### Required work
In the listing below, edit the lines between the one holding "You are a GUI" and the one holding "Looking at the screenshot, I should (x=668, y=12).", inclusive, by replacing "dropdown" with "drop-down list" and leaving everything else unchanged. Give back only those edited lines.

### Input records
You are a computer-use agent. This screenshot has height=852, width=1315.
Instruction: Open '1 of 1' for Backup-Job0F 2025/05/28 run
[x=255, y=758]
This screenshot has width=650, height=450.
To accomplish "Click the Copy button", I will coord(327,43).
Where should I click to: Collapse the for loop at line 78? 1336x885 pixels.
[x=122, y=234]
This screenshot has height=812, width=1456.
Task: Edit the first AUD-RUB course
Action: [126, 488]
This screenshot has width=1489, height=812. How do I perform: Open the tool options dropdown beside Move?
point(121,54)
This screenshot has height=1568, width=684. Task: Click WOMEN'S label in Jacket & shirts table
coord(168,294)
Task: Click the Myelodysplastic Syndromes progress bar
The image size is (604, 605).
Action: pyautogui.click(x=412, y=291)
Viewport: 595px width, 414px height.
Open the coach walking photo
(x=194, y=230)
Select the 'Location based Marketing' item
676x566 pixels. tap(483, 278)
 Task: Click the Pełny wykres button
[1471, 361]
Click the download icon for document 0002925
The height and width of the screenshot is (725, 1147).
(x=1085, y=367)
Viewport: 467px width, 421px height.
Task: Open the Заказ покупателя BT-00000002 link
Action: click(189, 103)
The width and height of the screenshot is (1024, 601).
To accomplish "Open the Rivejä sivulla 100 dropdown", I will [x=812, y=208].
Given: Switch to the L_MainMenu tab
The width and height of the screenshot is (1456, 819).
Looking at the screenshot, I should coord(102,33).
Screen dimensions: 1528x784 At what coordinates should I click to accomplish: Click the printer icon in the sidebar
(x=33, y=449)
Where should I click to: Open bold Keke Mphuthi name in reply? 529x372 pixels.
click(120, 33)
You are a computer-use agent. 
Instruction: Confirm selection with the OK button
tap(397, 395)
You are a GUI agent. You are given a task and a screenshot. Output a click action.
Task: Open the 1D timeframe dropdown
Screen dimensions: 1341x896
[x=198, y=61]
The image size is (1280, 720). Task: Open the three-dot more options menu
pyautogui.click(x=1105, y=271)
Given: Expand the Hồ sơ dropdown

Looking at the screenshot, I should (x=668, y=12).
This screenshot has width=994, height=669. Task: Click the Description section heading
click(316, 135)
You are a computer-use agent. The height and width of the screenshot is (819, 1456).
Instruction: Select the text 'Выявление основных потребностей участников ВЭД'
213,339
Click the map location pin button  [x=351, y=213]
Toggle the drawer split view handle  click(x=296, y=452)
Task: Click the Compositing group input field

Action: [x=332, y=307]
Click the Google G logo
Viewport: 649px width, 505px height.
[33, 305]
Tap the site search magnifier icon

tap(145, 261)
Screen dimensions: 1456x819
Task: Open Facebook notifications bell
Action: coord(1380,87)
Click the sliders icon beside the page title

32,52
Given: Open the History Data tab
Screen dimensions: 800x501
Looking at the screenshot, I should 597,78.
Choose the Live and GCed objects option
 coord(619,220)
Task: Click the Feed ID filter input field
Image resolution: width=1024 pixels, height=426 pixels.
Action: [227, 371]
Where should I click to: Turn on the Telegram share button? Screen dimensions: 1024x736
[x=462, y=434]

### Answer to this task
You are a GUI agent. You are given a task and a screenshot. Output a click action.
Task: Open the 1D timeframe drop-down list
Screen dimensions: 1341x896
[x=198, y=61]
The image size is (1280, 720). Task: Open the three-dot more options menu
pyautogui.click(x=1105, y=271)
Given: Expand the Hồ sơ drop-down list

Looking at the screenshot, I should (x=668, y=12).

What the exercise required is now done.